Но китайцы не поддавались.
— Наша мало кушай! — твердили они. — Ящики шибко тяжелый. Таскай нѣту!..
Мы въ это время тоже сидѣли на одной изъ платформъ, такъ какъ ѣхать все время въ вагонѣ было скучно. Послѣднія три платформы были наполнены артиллерійскими солдатами, возвращавшимися въ Забайкалье изъ Харбина, а на четвертой платформѣ — десятка полтора казаковъ расположились вмѣстѣ съ лошадьми и сѣномъ для корма. Двое казаковъ съ саблями на-голо охраняли молодого парня, который пересылался на судъ за кражу со взломомъ. Группа солдатъ ѣла вяленую кету, раздирая ее руками и запивая мутнымъ кирпичнымъ чаемъ безъ сахара. Другіе громко и стройно пѣли новую пѣсню: «Навели мы свои пушки на китайскія поля!..»
— Ребята! — подскочилъ десятникъ, — вонъ китайцы работать не хотятъ!..
Солдаты бросили рыбу и чай и поспѣшно стали соскакивать съ платформъ.
— Пойдемте китайцевъ за ноги тащить! — весело кричали они, взапуски устремляясь къ переднимъ платформамъ. Имъ, очевидно, надоѣло сидѣть неподвижно на мѣстѣ, и они были рады неожиданному случаю размяться.

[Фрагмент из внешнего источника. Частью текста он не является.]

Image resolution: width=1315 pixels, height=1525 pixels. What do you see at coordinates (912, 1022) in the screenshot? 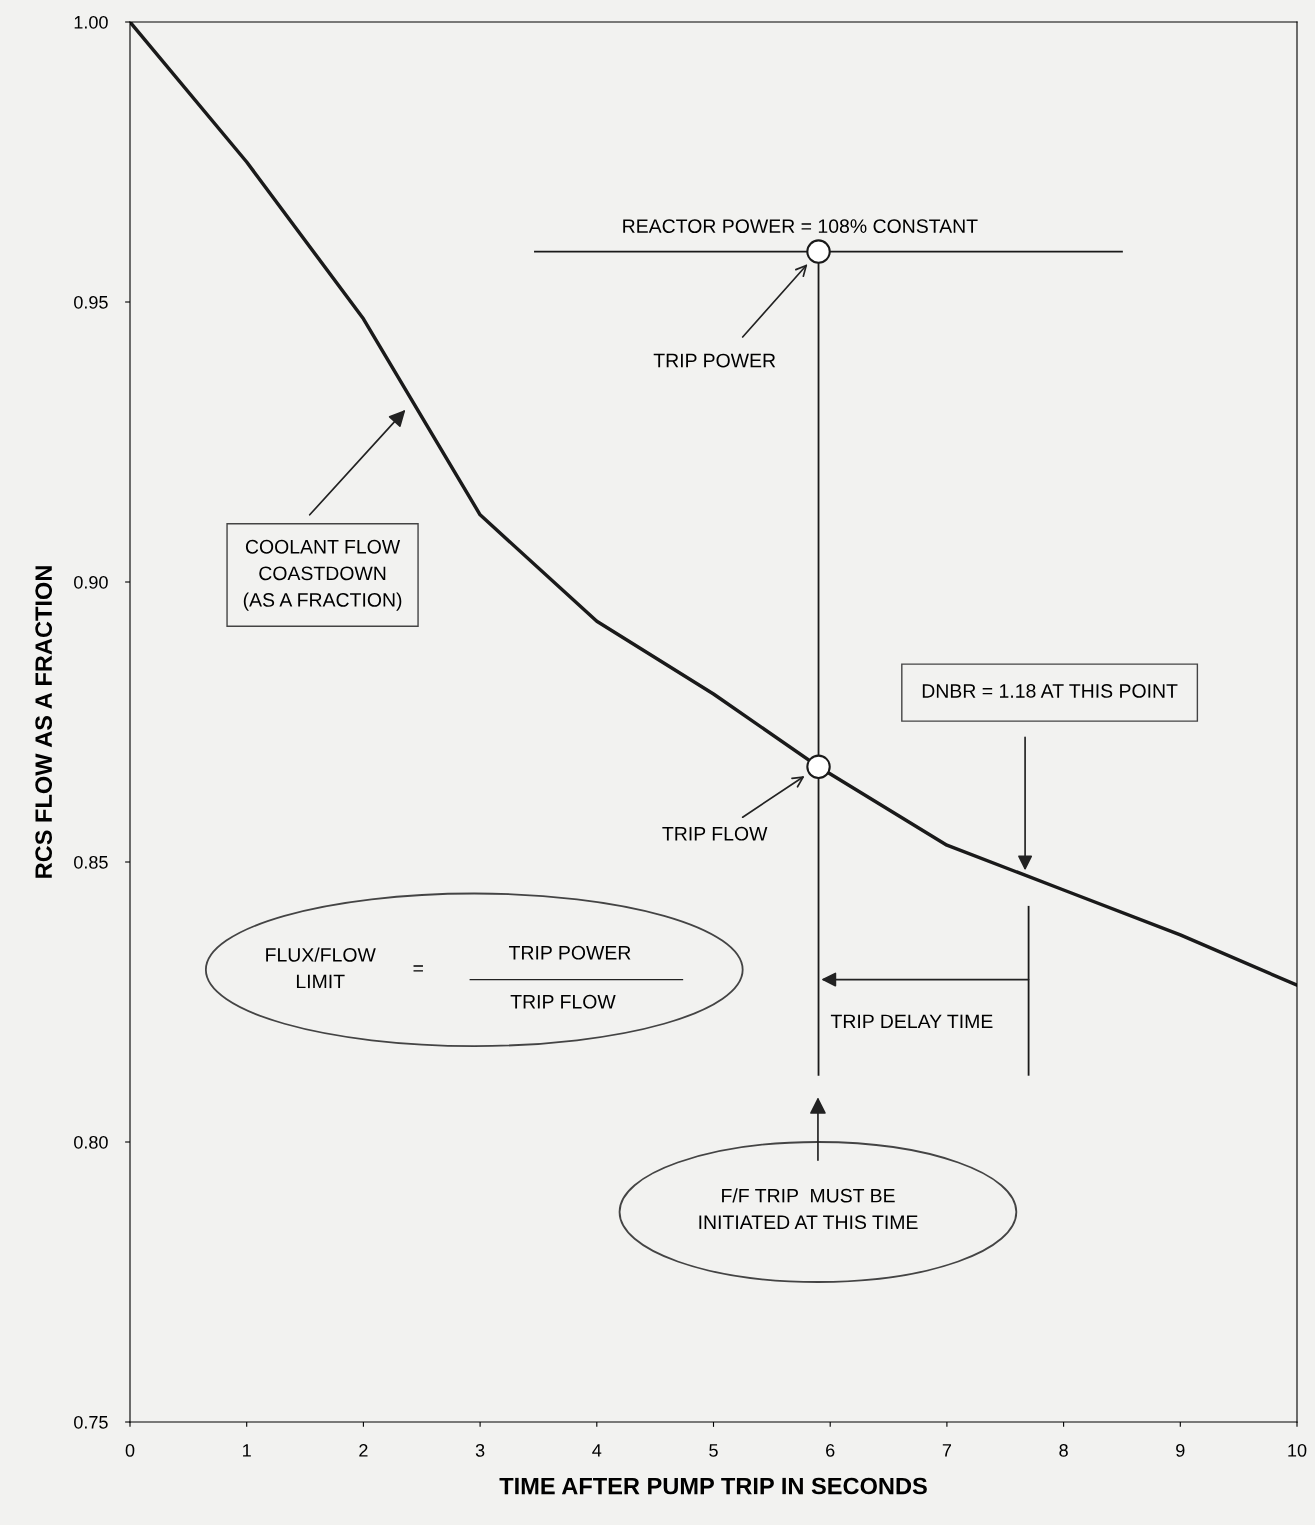
I see `annotation: TRIP DELAY TIME` at bounding box center [912, 1022].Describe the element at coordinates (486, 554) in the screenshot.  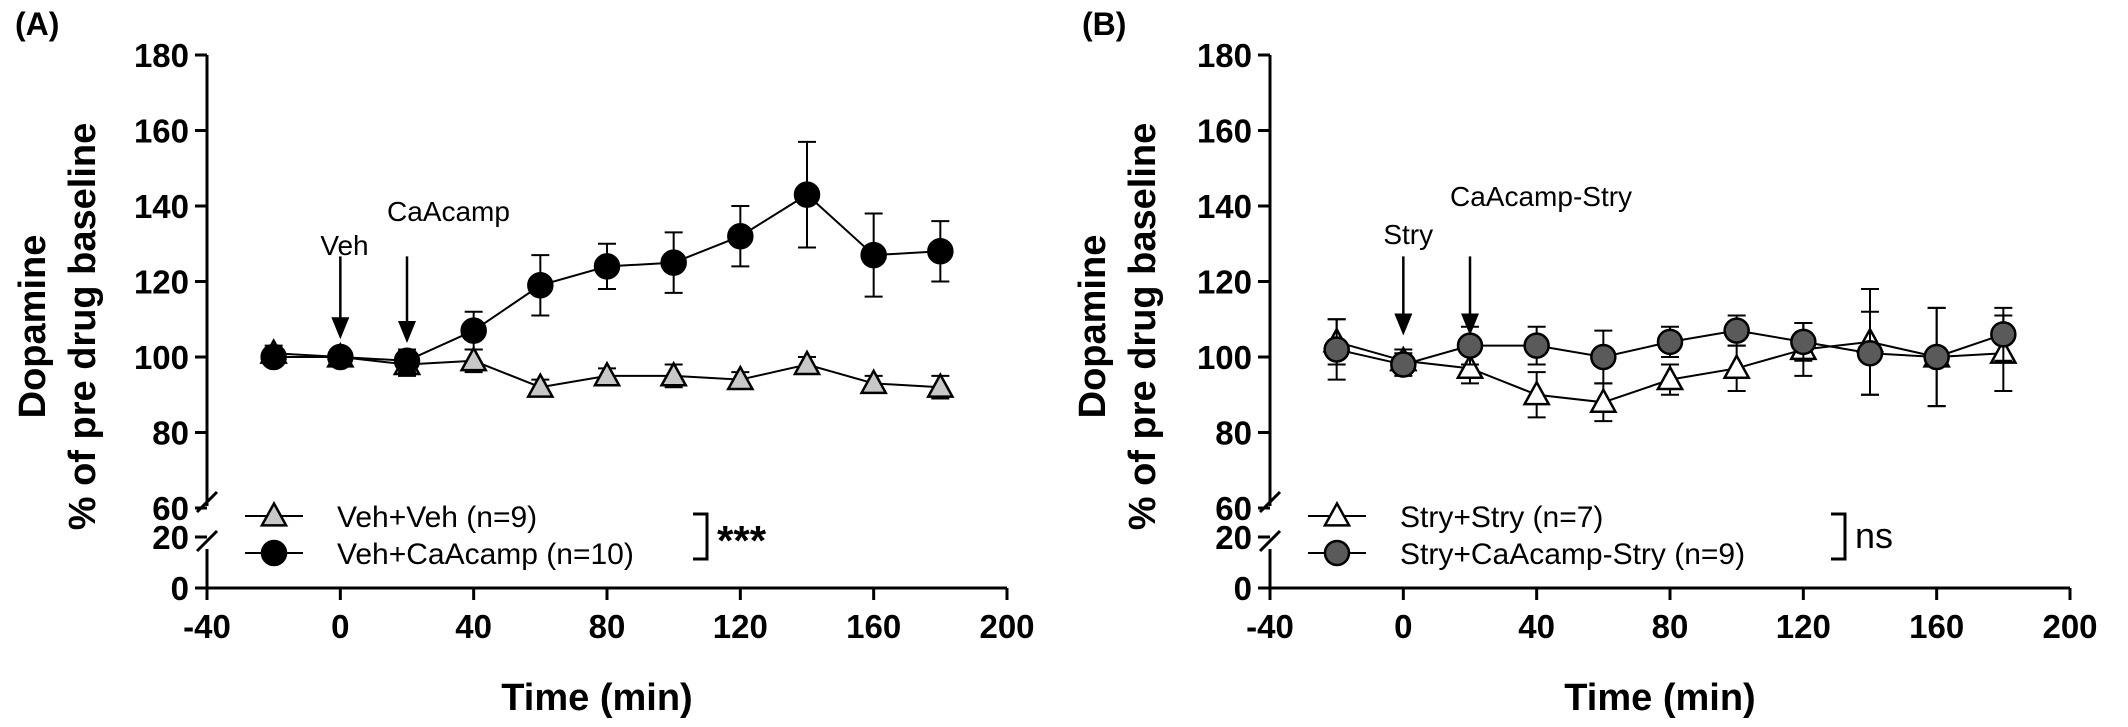
I see `legend-label: Veh+CaAcamp (n=10)` at that location.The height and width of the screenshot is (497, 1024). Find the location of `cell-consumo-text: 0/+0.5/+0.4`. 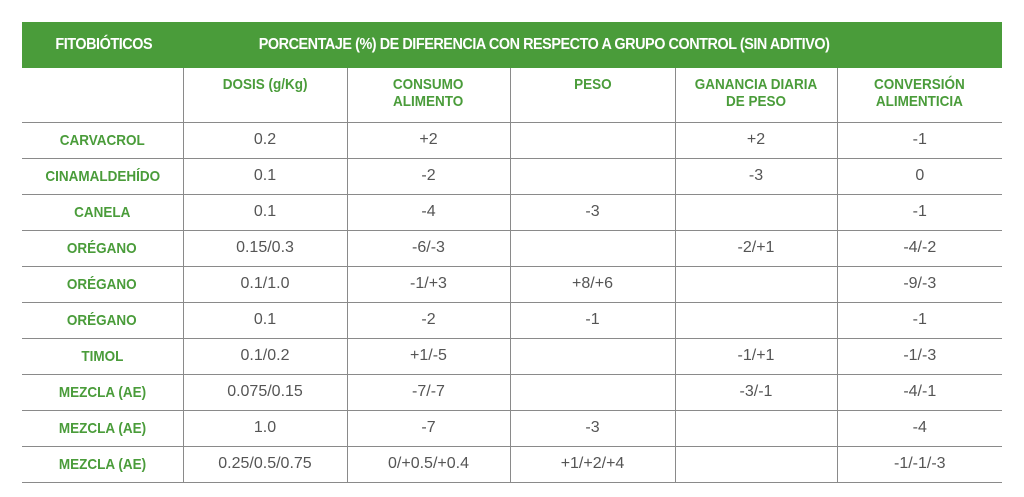

cell-consumo-text: 0/+0.5/+0.4 is located at coordinates (428, 464).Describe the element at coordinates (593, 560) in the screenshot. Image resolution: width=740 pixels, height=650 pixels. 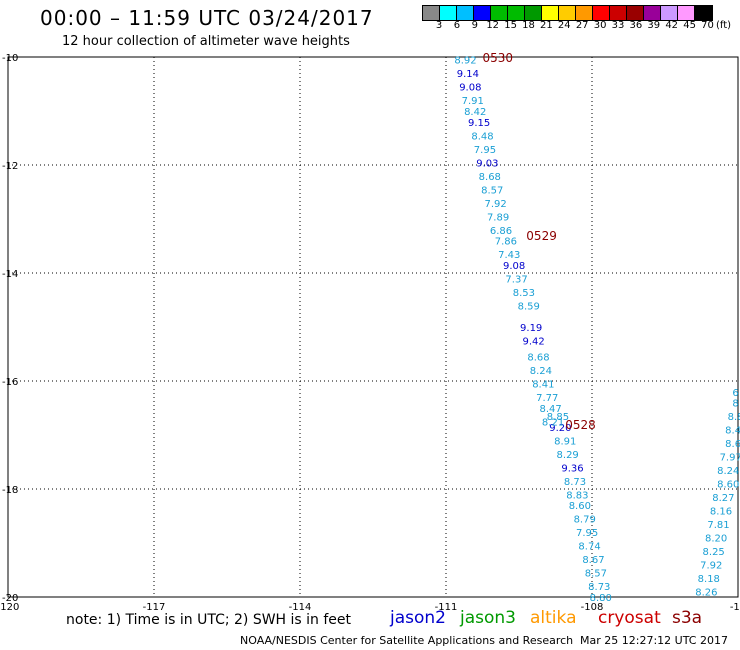
I see `wave-height-value: 8.67` at that location.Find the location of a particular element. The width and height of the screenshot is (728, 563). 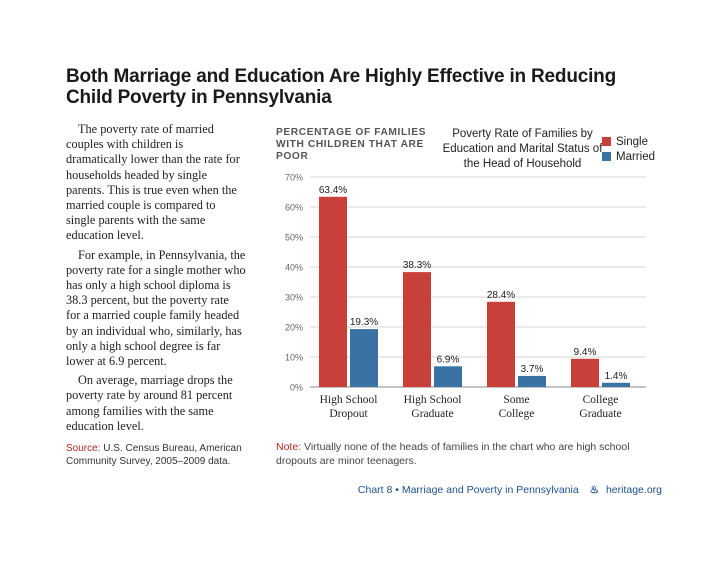

liberty-bell-icon: ♨ is located at coordinates (594, 490).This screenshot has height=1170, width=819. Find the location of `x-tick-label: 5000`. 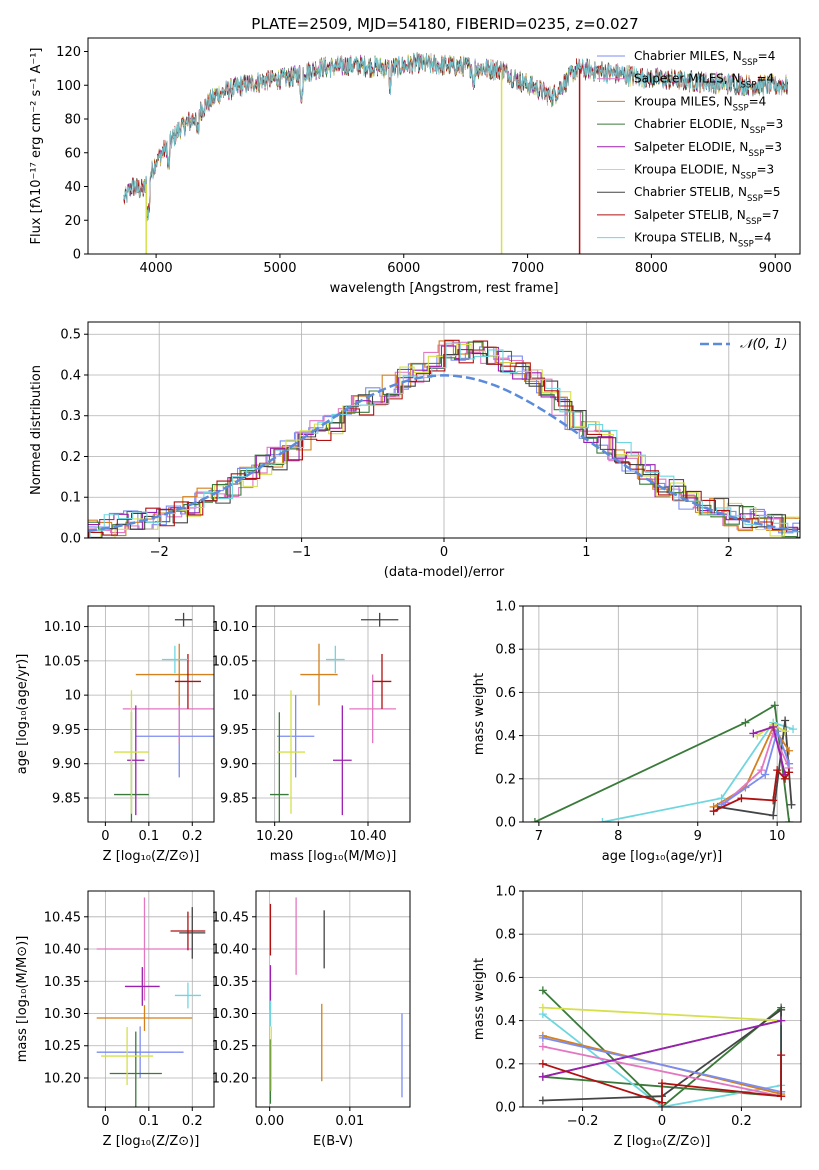

x-tick-label: 5000 is located at coordinates (280, 268). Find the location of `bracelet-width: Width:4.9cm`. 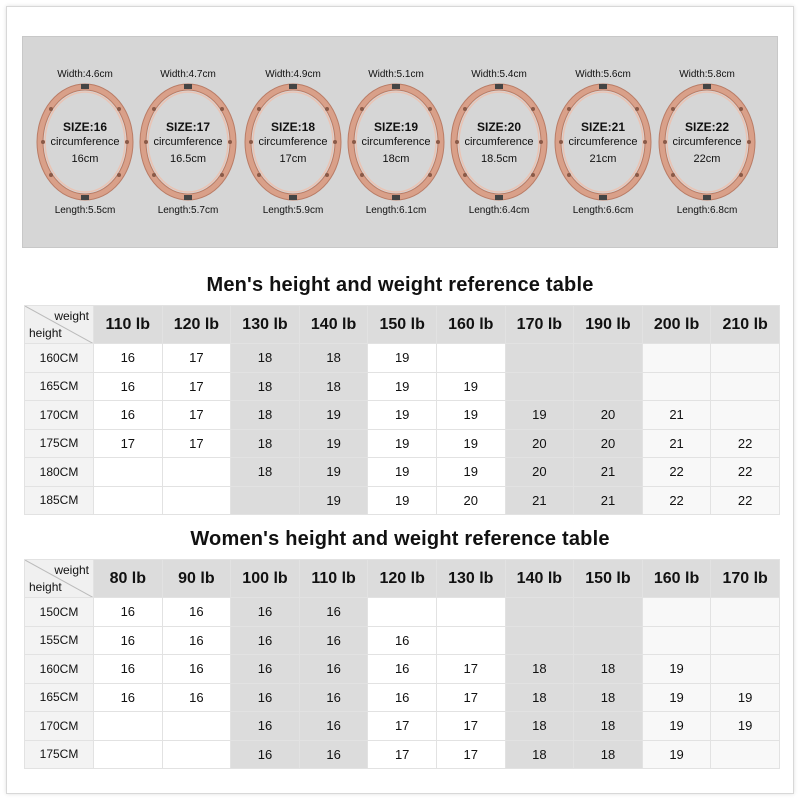

bracelet-width: Width:4.9cm is located at coordinates (293, 74).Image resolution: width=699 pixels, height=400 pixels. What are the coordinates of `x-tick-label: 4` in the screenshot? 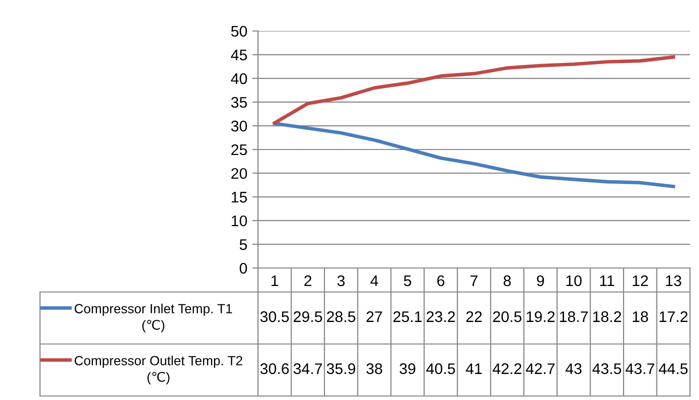 It's located at (374, 281).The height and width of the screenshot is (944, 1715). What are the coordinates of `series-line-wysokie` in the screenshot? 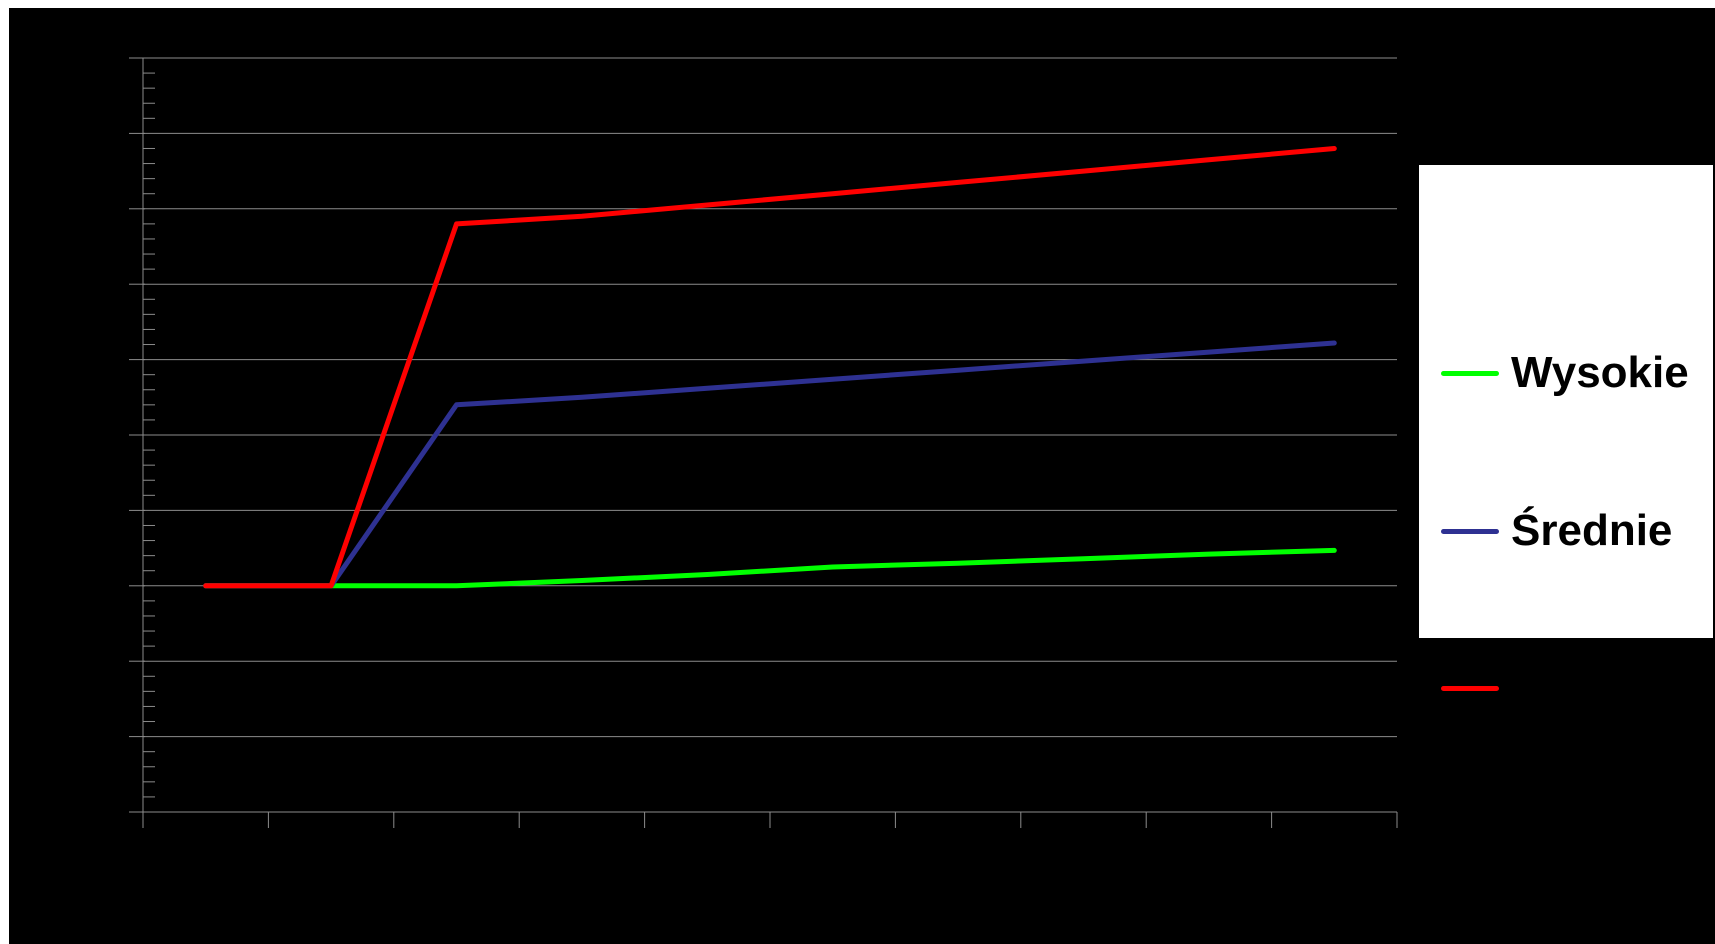 It's located at (770, 568).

Общее увлеченіе было такъ велико, что даже арестантъ и его два конвоира прибѣжали вмѣстѣ съ другими.
Черезъ пять минутъ упрямство китайцевъ было сломлено. Облѣпивъ со всѣхъ сторонъ тяжелые ящики, они съ большими усиліями вкатывали ихъ вверхъ по наклону деревянныхъ слегъ, подложенныхъ снизу. Нѣкоторые еще всхлипывали отъ только что полученнаго урока, но рабочая суета разгоралась привычной полубезсознательной волной.
Около каждаго ящика копошилось человѣкъ двадцать.
— Гу! — вскрикивалъ человѣкъ, стоявшій впереди, которому приходилось высоко протягивать руки для того, чтобы поддерживать ящикъ.
— Тунъ, тунъ, тунъ! — громко отвѣчали другіе, дружно налегая руками и плечами на неподатливую тяжесть. Ящикъ поднимался вверхъ на вершокъ или на два.